Extracted information:
-=-=-

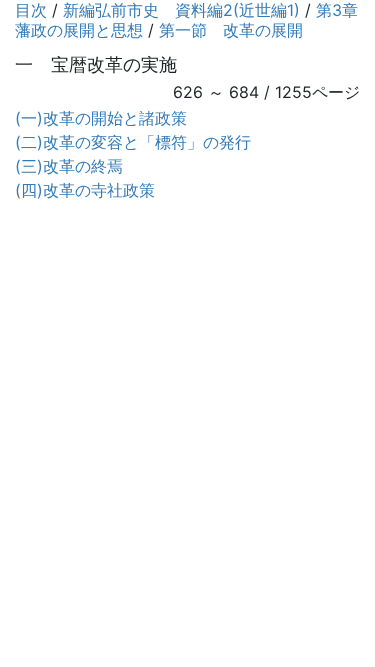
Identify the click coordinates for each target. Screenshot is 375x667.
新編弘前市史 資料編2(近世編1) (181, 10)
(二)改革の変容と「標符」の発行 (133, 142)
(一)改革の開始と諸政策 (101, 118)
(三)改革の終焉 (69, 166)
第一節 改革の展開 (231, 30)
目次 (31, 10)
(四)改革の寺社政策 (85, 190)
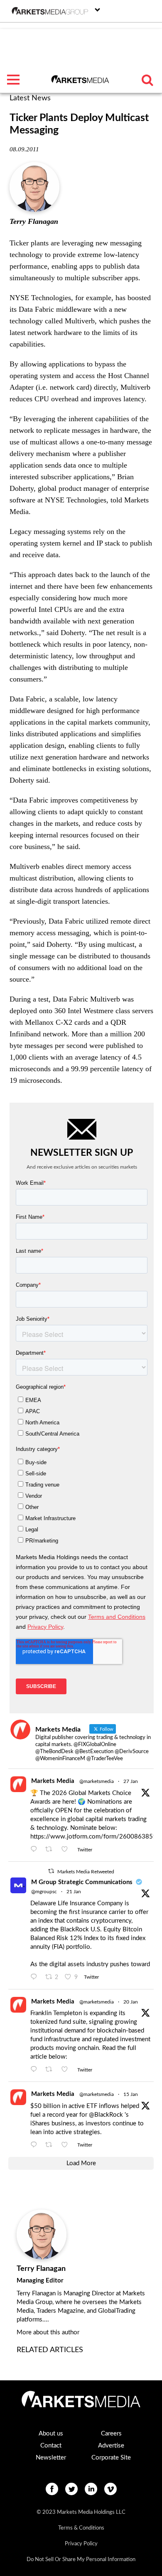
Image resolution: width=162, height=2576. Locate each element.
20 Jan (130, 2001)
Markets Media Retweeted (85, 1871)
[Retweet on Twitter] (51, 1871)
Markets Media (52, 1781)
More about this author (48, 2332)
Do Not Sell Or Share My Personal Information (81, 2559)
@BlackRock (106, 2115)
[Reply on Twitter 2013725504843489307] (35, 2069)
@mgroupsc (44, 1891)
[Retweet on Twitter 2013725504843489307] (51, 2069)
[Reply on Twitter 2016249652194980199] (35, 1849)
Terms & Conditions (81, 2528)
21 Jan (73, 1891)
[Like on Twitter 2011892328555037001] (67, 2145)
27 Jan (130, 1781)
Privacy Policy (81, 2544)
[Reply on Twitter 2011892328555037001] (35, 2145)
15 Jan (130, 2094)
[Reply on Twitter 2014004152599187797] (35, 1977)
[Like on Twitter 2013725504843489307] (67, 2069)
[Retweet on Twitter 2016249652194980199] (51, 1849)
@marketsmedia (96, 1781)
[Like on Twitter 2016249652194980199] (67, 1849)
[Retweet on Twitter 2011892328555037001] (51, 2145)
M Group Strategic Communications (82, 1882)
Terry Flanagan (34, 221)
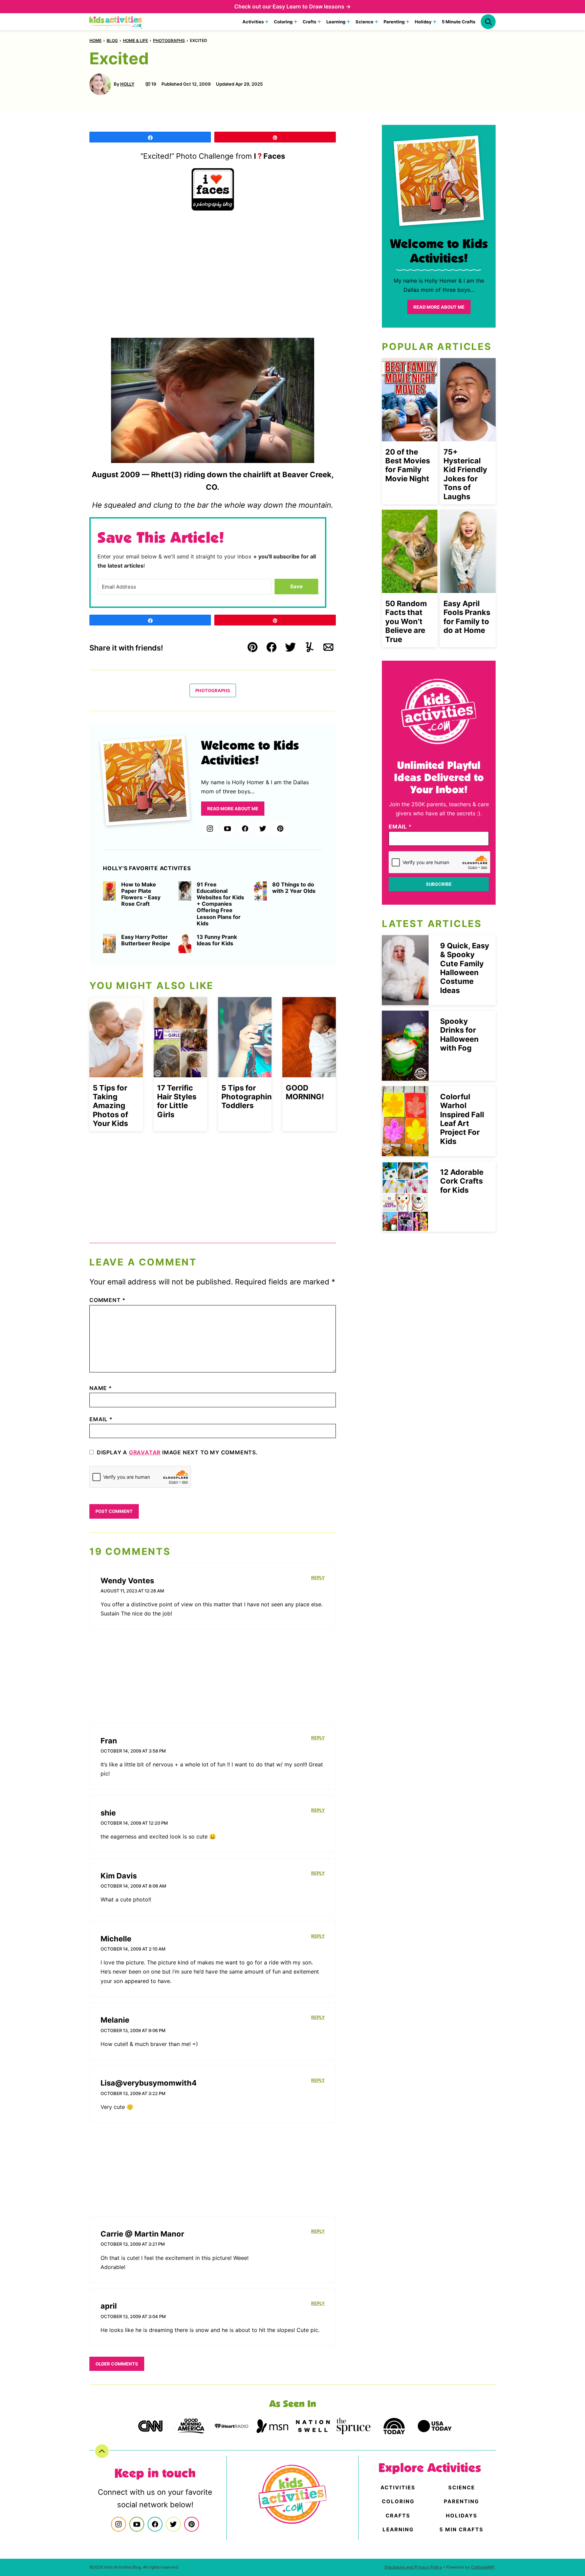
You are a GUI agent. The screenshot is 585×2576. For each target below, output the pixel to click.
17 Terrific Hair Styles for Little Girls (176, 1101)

-=-=-

Instructions to follow: Scan the records above for the string "click", then report every line that contains it.

Output below:
Identify the click coordinates for each target. Screenshot is 375x667.
You are a GUI agent. The screenshot is 585×2576. For each target below, output the pixel to click.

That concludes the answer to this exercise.